<<<<
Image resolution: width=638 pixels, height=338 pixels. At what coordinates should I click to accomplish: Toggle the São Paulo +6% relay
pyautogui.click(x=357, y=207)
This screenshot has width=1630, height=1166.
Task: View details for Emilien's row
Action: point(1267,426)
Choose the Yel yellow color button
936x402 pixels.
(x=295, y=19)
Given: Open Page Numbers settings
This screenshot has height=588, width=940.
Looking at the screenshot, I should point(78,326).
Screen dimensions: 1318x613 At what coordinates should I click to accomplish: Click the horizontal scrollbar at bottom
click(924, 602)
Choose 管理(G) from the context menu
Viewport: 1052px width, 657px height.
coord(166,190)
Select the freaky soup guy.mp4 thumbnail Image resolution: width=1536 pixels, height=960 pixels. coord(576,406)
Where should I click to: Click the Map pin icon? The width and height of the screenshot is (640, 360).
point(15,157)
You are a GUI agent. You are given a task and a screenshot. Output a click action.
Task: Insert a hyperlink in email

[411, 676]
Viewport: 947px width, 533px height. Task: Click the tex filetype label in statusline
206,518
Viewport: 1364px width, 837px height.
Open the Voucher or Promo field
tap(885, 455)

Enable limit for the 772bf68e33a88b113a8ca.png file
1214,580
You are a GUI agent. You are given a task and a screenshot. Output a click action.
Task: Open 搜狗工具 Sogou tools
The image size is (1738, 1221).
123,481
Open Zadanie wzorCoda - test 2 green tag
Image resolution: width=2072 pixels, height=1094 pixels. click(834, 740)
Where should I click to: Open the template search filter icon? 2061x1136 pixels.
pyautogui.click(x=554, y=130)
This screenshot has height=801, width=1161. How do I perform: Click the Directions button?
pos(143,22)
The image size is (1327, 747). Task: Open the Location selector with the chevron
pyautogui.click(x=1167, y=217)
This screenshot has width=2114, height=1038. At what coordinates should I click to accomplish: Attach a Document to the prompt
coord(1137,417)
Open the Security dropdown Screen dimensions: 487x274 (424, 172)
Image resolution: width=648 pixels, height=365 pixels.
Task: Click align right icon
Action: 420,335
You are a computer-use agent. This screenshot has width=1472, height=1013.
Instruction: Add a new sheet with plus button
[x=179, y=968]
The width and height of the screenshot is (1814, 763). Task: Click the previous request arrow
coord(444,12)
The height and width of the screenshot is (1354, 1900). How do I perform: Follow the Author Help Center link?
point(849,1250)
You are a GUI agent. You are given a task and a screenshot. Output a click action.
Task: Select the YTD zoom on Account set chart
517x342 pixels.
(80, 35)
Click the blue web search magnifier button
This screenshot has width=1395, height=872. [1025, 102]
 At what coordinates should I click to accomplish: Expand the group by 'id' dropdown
>>>>
> WHAT YOU SHOULD DO:
Restate the whole set of entries exactly.

> RESULT BELOW:
Image resolution: width=638 pixels, height=338 pixels. At what coordinates should I click to accomplish: Toggle the São Paulo +6% relay
pyautogui.click(x=357, y=207)
This screenshot has width=1630, height=1166.
Task: View details for Emilien's row
Action: point(1267,426)
Choose the Yel yellow color button
936x402 pixels.
(x=295, y=19)
Given: Open Page Numbers settings
This screenshot has height=588, width=940.
Looking at the screenshot, I should point(78,326).
Screen dimensions: 1318x613 At what coordinates should I click to accomplish: Click the horizontal scrollbar at bottom
click(924, 602)
Choose 管理(G) from the context menu
Viewport: 1052px width, 657px height.
coord(166,190)
Select the freaky soup guy.mp4 thumbnail Image resolution: width=1536 pixels, height=960 pixels. coord(576,406)
Where should I click to: Click the Map pin icon? The width and height of the screenshot is (640, 360).
point(15,157)
You are a GUI agent. You are given a task and a screenshot. Output a click action.
Task: Insert a hyperlink in email

[411, 676]
Viewport: 947px width, 533px height. Task: Click the tex filetype label in statusline
206,518
Viewport: 1364px width, 837px height.
Open the Voucher or Promo field
tap(885, 455)

Enable limit for the 772bf68e33a88b113a8ca.png file
1214,580
You are a GUI agent. You are given a task and a screenshot. Output a click action.
Task: Open 搜狗工具 Sogou tools
The image size is (1738, 1221).
123,481
Open Zadanie wzorCoda - test 2 green tag
Image resolution: width=2072 pixels, height=1094 pixels. click(834, 740)
Where should I click to: Open the template search filter icon? 2061x1136 pixels.
pyautogui.click(x=554, y=130)
This screenshot has height=801, width=1161. How do I perform: Click the Directions button?
pos(143,22)
The image size is (1327, 747). Task: Open the Location selector with the chevron
pyautogui.click(x=1167, y=217)
This screenshot has width=2114, height=1038. At what coordinates should I click to accomplish: Attach a Document to the prompt
coord(1137,417)
Open the Security dropdown Screen dimensions: 487x274 (424, 172)
Image resolution: width=648 pixels, height=365 pixels.
Task: Click align right icon
Action: 420,335
You are a computer-use agent. This screenshot has width=1472, height=1013.
Instruction: Add a new sheet with plus button
[x=179, y=968]
The width and height of the screenshot is (1814, 763). Task: Click the previous request arrow
coord(444,12)
The height and width of the screenshot is (1354, 1900). How do I perform: Follow the Author Help Center link?
point(849,1250)
You are a GUI agent. You are given a task and a screenshot. Output a click action.
Task: Select the YTD zoom on Account set chart
517x342 pixels.
(80, 35)
Click the blue web search magnifier button
This screenshot has width=1395, height=872. [1025, 102]
 At what coordinates should I click to accomplish: Expand the group by 'id' dropdown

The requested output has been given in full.